To evaluate the efficacy and outcomes of intracameral illuminator-assisted advanced cataract surgery combined with 23-gauge vitrectomy in eyes with a poor red reflex. Department of Ophthalmology, Gachon University Gil Hospital, Incheon, Korea. Interventional case series. Surgeon-controlled intracameral illumination was used for visualization during combined cataract surgery and 23-gauge vitrectomy. The main outcome measures were causes of the poor red reflex, value of the intracameral illuminator in specific cataract steps, and intraoperative and postoperative complications.
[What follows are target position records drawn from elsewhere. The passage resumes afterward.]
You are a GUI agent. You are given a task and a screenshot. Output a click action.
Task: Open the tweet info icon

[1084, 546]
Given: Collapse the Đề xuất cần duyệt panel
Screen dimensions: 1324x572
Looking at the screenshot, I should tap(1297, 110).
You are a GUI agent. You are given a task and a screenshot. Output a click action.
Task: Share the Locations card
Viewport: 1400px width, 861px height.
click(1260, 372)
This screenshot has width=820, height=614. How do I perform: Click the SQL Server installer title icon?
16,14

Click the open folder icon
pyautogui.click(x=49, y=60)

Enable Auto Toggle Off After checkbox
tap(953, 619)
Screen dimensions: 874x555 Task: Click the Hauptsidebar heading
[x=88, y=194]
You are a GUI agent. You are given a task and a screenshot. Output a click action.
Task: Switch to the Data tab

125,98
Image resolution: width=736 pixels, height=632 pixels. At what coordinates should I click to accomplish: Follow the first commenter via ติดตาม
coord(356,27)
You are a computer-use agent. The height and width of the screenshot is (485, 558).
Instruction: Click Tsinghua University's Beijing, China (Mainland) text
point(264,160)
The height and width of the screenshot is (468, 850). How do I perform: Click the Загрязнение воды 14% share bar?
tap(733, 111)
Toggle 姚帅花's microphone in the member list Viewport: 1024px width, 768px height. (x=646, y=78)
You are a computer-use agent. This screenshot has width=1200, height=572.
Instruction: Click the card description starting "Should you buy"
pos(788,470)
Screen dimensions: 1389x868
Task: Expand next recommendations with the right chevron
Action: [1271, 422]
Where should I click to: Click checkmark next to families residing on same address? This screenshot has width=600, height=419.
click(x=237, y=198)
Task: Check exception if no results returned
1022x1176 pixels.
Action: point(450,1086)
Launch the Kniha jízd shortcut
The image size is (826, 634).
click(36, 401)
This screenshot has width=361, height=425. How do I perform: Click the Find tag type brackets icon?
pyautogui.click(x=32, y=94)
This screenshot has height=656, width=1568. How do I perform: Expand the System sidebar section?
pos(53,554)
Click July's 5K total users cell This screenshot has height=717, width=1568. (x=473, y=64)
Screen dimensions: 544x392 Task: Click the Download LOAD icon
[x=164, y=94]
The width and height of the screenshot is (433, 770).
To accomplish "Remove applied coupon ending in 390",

The study comprised 17 patients (17 eyes). The main causes of a poor red reflex were vitreous hemorrhage in 8 eyes, vitreous opacity in 6 eyes, and corneal opacity, bullous retinal detachment, and globe deviation in 1 eye each. Horizontal or oblique intracameral illumination minimized the amount of corneal scatter and reflection of the illuminating light and provided high-quality intraoperative lens images in most surgical steps. In addition, excellent visibility of the lens capsules facilitated the removal of almost all lens epithelial cells from the capsular bag. In all eyes, completion of the capsulorhexis and in-the-bag implantation of an intraocular lens were accomplished. In 1 eye, a radial anterior capsule tear occurred during irrigation/aspiration. Postoperatively, the rate of anterior capsule opacification was 11.8% (2/17 eyes) and of posterior capsule opacification, 23.5% (4/17 eyes). Surgeon-controlled intracameral illumination provided excellent imaging and almost 360-degree visualization of the lens capsule structures. This capability can be used for challenging cataract surgery combined with vitrectomy in eyes with a poor red reflex. No author has a financial or proprietary interest in any material or method mentioned.